Task to carry out:
Write out each of the following records exactly, line for line, with nothing changed.

— start of Source material —

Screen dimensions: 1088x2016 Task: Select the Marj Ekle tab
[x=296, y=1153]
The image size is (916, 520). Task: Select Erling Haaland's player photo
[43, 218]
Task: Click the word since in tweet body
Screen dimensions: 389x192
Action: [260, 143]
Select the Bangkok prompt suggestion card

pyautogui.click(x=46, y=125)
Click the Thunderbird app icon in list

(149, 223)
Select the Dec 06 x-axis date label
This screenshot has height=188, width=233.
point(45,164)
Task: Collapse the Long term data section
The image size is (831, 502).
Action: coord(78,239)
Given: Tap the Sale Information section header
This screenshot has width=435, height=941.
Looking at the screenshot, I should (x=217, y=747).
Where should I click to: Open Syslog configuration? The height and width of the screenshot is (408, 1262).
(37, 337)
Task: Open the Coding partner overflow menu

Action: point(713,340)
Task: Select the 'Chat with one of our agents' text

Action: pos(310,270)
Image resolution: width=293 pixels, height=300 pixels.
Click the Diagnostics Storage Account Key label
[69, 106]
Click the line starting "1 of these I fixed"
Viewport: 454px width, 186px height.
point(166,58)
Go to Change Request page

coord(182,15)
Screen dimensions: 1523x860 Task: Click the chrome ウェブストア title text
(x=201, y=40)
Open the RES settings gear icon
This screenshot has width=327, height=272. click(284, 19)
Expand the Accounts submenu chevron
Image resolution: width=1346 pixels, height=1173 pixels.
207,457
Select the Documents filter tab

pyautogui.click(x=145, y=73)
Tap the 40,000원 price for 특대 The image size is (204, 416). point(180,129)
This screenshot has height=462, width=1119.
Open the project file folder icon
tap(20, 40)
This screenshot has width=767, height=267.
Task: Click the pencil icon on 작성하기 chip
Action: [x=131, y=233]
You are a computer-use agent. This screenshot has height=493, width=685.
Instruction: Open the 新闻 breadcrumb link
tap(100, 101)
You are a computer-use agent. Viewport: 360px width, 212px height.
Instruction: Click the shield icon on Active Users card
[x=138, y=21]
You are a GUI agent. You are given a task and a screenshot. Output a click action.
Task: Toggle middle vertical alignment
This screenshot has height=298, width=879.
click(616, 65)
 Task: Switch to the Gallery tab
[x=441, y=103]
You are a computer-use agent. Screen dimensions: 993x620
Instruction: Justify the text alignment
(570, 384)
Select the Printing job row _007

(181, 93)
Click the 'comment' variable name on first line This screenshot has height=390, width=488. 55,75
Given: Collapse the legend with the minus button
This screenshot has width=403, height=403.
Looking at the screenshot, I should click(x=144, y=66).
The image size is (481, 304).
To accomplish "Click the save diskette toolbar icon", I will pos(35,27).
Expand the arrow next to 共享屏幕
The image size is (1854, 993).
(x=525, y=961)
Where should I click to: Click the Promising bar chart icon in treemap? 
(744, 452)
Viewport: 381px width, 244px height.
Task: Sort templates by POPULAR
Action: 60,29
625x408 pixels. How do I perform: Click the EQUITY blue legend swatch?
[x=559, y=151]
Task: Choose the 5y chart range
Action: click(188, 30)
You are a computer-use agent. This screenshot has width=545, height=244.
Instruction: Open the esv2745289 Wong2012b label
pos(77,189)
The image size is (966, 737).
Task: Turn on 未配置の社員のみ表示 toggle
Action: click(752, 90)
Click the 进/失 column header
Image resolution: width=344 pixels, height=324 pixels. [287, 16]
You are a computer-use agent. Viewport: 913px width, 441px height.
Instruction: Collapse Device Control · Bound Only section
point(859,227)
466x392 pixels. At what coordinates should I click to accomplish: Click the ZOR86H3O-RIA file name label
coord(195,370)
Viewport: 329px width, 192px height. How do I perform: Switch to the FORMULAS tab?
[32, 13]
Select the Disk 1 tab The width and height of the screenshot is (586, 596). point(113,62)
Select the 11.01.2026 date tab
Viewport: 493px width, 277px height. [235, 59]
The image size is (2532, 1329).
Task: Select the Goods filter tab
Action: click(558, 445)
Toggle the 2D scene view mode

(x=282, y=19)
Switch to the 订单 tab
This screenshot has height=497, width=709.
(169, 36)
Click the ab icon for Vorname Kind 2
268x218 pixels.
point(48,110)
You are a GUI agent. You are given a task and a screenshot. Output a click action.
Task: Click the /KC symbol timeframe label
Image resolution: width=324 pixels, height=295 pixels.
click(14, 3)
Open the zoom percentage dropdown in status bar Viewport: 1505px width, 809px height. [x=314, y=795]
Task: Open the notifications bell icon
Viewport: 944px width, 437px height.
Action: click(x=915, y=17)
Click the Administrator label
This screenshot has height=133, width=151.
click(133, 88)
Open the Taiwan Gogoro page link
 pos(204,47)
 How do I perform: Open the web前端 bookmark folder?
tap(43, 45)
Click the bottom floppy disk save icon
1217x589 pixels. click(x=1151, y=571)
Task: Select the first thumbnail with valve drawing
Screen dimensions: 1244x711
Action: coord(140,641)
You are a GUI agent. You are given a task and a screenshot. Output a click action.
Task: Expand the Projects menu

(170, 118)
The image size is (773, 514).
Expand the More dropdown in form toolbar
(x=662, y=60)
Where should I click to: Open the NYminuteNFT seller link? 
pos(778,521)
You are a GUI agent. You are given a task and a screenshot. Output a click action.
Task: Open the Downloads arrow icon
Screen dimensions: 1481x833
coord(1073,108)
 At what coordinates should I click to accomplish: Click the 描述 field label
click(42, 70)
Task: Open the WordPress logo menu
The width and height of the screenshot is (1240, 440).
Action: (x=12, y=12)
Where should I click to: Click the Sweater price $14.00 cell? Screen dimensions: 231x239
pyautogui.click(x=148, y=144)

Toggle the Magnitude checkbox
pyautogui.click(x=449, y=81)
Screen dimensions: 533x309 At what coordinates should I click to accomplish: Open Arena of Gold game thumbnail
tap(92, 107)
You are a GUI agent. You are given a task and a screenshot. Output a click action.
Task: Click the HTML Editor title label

— end of Source material —

Solution to this exercise:
Screen dimensions: 1088x2016 Task: Select the Marj Ekle tab
[x=296, y=1153]
The image size is (916, 520). Task: Select Erling Haaland's player photo
[43, 218]
Task: Click the word since in tweet body
Screen dimensions: 389x192
Action: [260, 143]
Select the Bangkok prompt suggestion card

pyautogui.click(x=46, y=125)
Click the Thunderbird app icon in list

(149, 223)
Select the Dec 06 x-axis date label
This screenshot has height=188, width=233.
point(45,164)
Task: Collapse the Long term data section
The image size is (831, 502).
Action: coord(78,239)
Given: Tap the Sale Information section header
This screenshot has width=435, height=941.
Looking at the screenshot, I should (x=217, y=747).
Where should I click to: Open Syslog configuration? The height and width of the screenshot is (408, 1262).
(37, 337)
Task: Open the Coding partner overflow menu

Action: point(713,340)
Task: Select the 'Chat with one of our agents' text

Action: pos(310,270)
Image resolution: width=293 pixels, height=300 pixels.
Click the Diagnostics Storage Account Key label
[69, 106]
Click the line starting "1 of these I fixed"
Viewport: 454px width, 186px height.
point(166,58)
Go to Change Request page

coord(182,15)
Screen dimensions: 1523x860 Task: Click the chrome ウェブストア title text
(x=201, y=40)
Open the RES settings gear icon
This screenshot has width=327, height=272. click(284, 19)
Expand the Accounts submenu chevron
Image resolution: width=1346 pixels, height=1173 pixels.
207,457
Select the Documents filter tab

pyautogui.click(x=145, y=73)
Tap the 40,000원 price for 특대 The image size is (204, 416). point(180,129)
This screenshot has height=462, width=1119.
Open the project file folder icon
tap(20, 40)
This screenshot has width=767, height=267.
Task: Click the pencil icon on 작성하기 chip
Action: [x=131, y=233]
You are a computer-use agent. This screenshot has height=493, width=685.
Instruction: Open the 新闻 breadcrumb link
tap(100, 101)
You are a computer-use agent. Viewport: 360px width, 212px height.
Instruction: Click the shield icon on Active Users card
[x=138, y=21]
You are a GUI agent. You are given a task and a screenshot. Output a click action.
Task: Toggle middle vertical alignment
This screenshot has height=298, width=879.
click(616, 65)
 Task: Switch to the Gallery tab
[x=441, y=103]
You are a computer-use agent. Screen dimensions: 993x620
Instruction: Justify the text alignment
(570, 384)
Select the Printing job row _007

(181, 93)
Click the 'comment' variable name on first line This screenshot has height=390, width=488. 55,75
Given: Collapse the legend with the minus button
This screenshot has width=403, height=403.
Looking at the screenshot, I should click(x=144, y=66).
The image size is (481, 304).
To accomplish "Click the save diskette toolbar icon", I will pos(35,27).
Expand the arrow next to 共享屏幕
The image size is (1854, 993).
(x=525, y=961)
Where should I click to: Click the Promising bar chart icon in treemap? 
(744, 452)
Viewport: 381px width, 244px height.
Task: Sort templates by POPULAR
Action: 60,29
625x408 pixels. How do I perform: Click the EQUITY blue legend swatch?
[x=559, y=151]
Task: Choose the 5y chart range
Action: click(188, 30)
You are a computer-use agent. This screenshot has width=545, height=244.
Instruction: Open the esv2745289 Wong2012b label
pos(77,189)
The image size is (966, 737).
Task: Turn on 未配置の社員のみ表示 toggle
Action: click(752, 90)
Click the 进/失 column header
Image resolution: width=344 pixels, height=324 pixels. [287, 16]
You are a computer-use agent. Viewport: 913px width, 441px height.
Instruction: Collapse Device Control · Bound Only section
point(859,227)
466x392 pixels. At what coordinates should I click to accomplish: Click the ZOR86H3O-RIA file name label
coord(195,370)
Viewport: 329px width, 192px height. How do I perform: Switch to the FORMULAS tab?
[32, 13]
Select the Disk 1 tab The width and height of the screenshot is (586, 596). point(113,62)
Select the 11.01.2026 date tab
Viewport: 493px width, 277px height. [235, 59]
The image size is (2532, 1329).
Task: Select the Goods filter tab
Action: click(558, 445)
Toggle the 2D scene view mode

(x=282, y=19)
Switch to the 订单 tab
This screenshot has height=497, width=709.
(169, 36)
Click the ab icon for Vorname Kind 2
268x218 pixels.
point(48,110)
You are a GUI agent. You are given a task and a screenshot. Output a click action.
Task: Click the /KC symbol timeframe label
Image resolution: width=324 pixels, height=295 pixels.
click(14, 3)
Open the zoom percentage dropdown in status bar Viewport: 1505px width, 809px height. [x=314, y=795]
Task: Open the notifications bell icon
Viewport: 944px width, 437px height.
Action: click(x=915, y=17)
Click the Administrator label
This screenshot has height=133, width=151.
click(133, 88)
Open the Taiwan Gogoro page link
 pos(204,47)
 How do I perform: Open the web前端 bookmark folder?
tap(43, 45)
Click the bottom floppy disk save icon
1217x589 pixels. click(x=1151, y=571)
Task: Select the first thumbnail with valve drawing
Screen dimensions: 1244x711
Action: coord(140,641)
You are a GUI agent. You are given a task and a screenshot. Output a click action.
Task: Expand the Projects menu

(170, 118)
The image size is (773, 514).
Expand the More dropdown in form toolbar
(x=662, y=60)
Where should I click to: Open the NYminuteNFT seller link? 
pos(778,521)
You are a GUI agent. You are given a task and a screenshot. Output a click action.
Task: Open the Downloads arrow icon
Screen dimensions: 1481x833
coord(1073,108)
 At what coordinates should I click to accomplish: Click the 描述 field label
click(42, 70)
Task: Open the WordPress logo menu
The width and height of the screenshot is (1240, 440).
Action: (x=12, y=12)
Where should I click to: Click the Sweater price $14.00 cell? Screen dimensions: 231x239
pyautogui.click(x=148, y=144)

Toggle the Magnitude checkbox
pyautogui.click(x=449, y=81)
Screen dimensions: 533x309 At what coordinates should I click to accomplish: Open Arena of Gold game thumbnail
tap(92, 107)
You are a GUI agent. You are given a task and a screenshot. Output a click action.
Task: Click the HTML Editor title label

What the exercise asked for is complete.